The USGS said natural gas derived from chunks of ice that workers collect from beneath the ocean floor and beneath the arctic permafrost may fuel cars, heat homes and power factories. The icy chunks could supplement traditional energy sources that are in short supply and which produce large amounts of carbon dioxide linked to global warming, U.S. government scientists say.

“These gas hydrates could serve as a bridge to our energy future until cleaner fuel sources, such as hydrogen and solar energy, are more fully realized,” says study co-leader Tim Collett, a research geologist with the USGS in Denver. Collett said gas hydrates — known as “ice that burns” — hold special promise for helping to combat global warming by leaving a smaller carbon dioxide footprint than other fossil fuels.

Recently a group of researchers in New York said it has discovered an optimal temperature and pressure range for maximizing production of natural gas from the icy hydrate material. Marco Castaldi, Yue Zhou and Tuncel Yegualp, of the Department Earth and Environmental Engineering at the Henry Krumb School of Mines of Columbia University, built what they believe to be the world’s largest experimental reactor, filled with sand, water, and methane, to simulate the formation of gas hydrates (at low temperatures and high pressure) and production of the gas. While depressurizing the hydrates to free the methane, the researchers observed a boost in natural gas production between a narrow range of temperatures and pressures. Castaldi, Zhou and Yegualp concluded that maintaining gas production at the settings they observed could be a key step in boosting production of methane on an industrial scale.

Last November a team of USGS researchers that included Collett announced a giant step toward that bridge to the future (see Daily GPI, Nov. 13, 2008). The USGS scientists in a study estimated that 85.4 Tcf of natural gas could potentially be extracted from gas hydrates in Alaska’s North Slope region, enough to heat more than 100 million average homes for more than a decade.

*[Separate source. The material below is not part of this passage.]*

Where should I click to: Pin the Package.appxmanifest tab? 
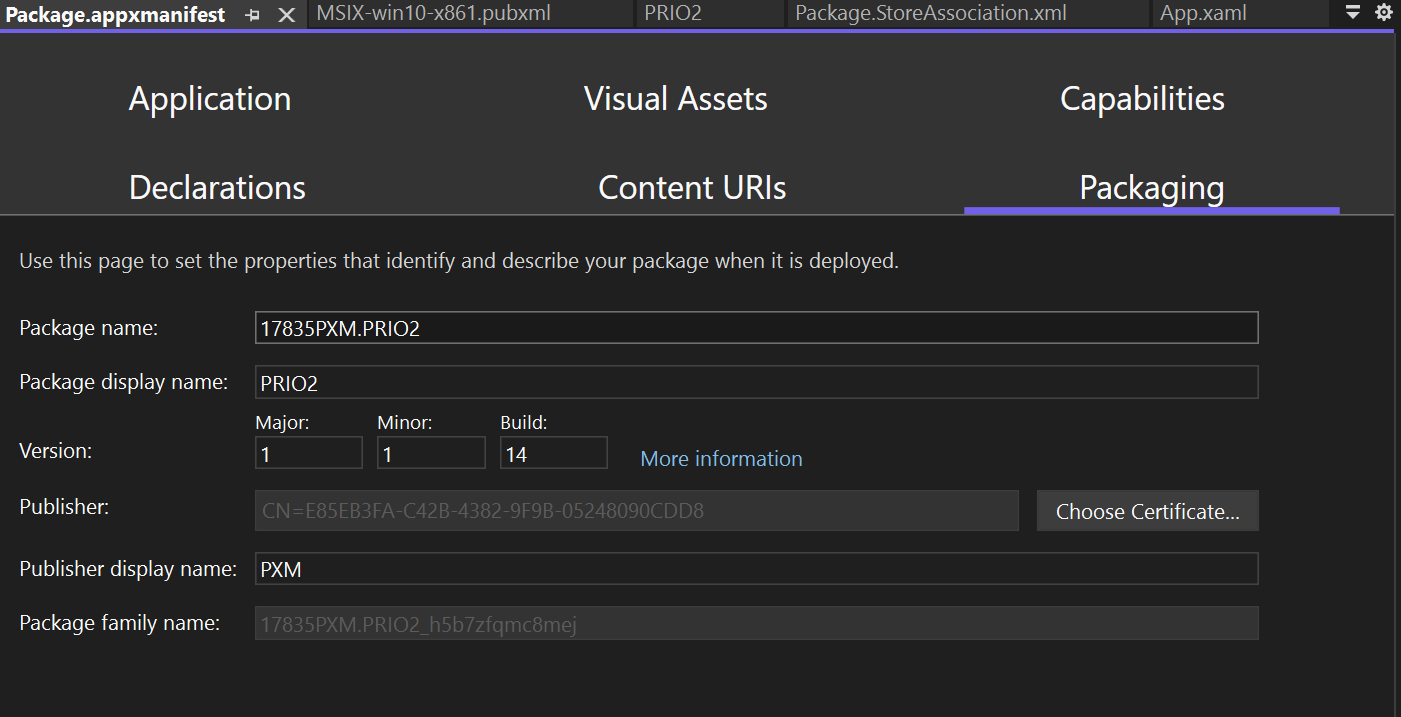[252, 15]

“It’s definitely a vast storehouse of energy,” Collett said. “But it is still unknown how much of this volume can actually be produced on an industrial scale.” He says the volume depends on the ability of scientists to extract useful methane, the main ingredient in natural gas, from gas hydrate formations in an efficient and cost-effective manner. Scientists worldwide are doing research on gas hydrates in order to understand how this strange material forms and how it might be used to supplement coal, oil and traditional natural gas, the USGS said.

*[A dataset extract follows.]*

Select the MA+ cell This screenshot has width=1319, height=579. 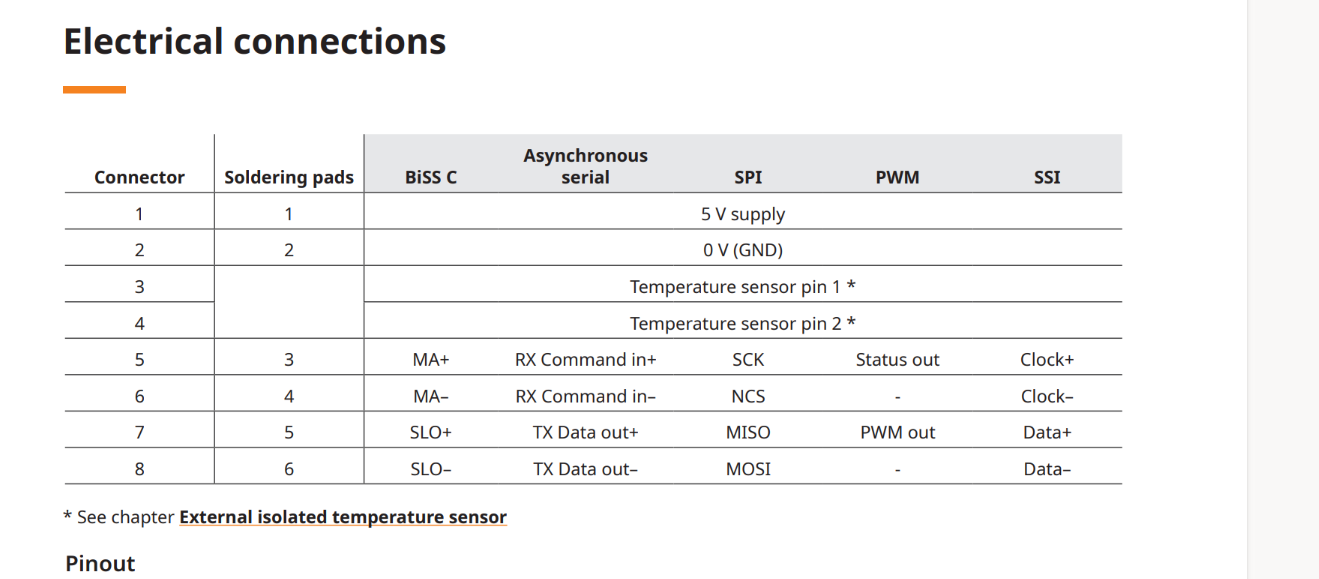[431, 360]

While gas hydrates were discovered decades ago, scientists have only recently begun to try to use them as an alternative energy source. Gas hydrates, also known as clathrates, form when methane gas from the decomposition of organic material comes into contact with water at low temperatures and high pressures. Those cold, high-pressure conditions exist deep below the oceans and underground on land in certain parts of the world, including the ocean floor and permafrost areas of the Arctic.

According to the USGS, researchers are finding tremendous stores of gas hydrates throughout the world, including the United States, India and Japan. In addition to Alaska, the United States has vast gas hydrate deposits in the Gulf of Mexico and off its eastern coast. Interest in and support of hydrate research is now growing worldwide. The USGS said Japan and India currently have among the largest, most well funded hydrate research programs in the world.

“Once we have learned better how to find the most promising gas hydrate deposits, we will need to know how to produce it in a safe and commercially viable way,” says study co-author Ray Boswell, who manages the National Methane Hydrate R&D Program of the U.S. Department of Energy’s National Energy Technology Laboratory in Morgantown, WV. “Chemistry will be a big part of understanding just how the hydrates will respond to various production methods.”

One of the more promising techniques for extracting methane from hydrates involves simply depressurizing the deposits, Boswell said, while another method involves exchanging the methane molecules in the clathrate structure with carbon dioxide. In theory, producers can collect the gas using the same drilling technology used for conventional oil and gas drilling, he said.

“Gas hydrates are totally doable,” Collett added. “But when and where we will see them depends on need, motivation and our supply of other energy resources. In the next five to 10 years, the research potential of gas hydrates will be more fully realized.”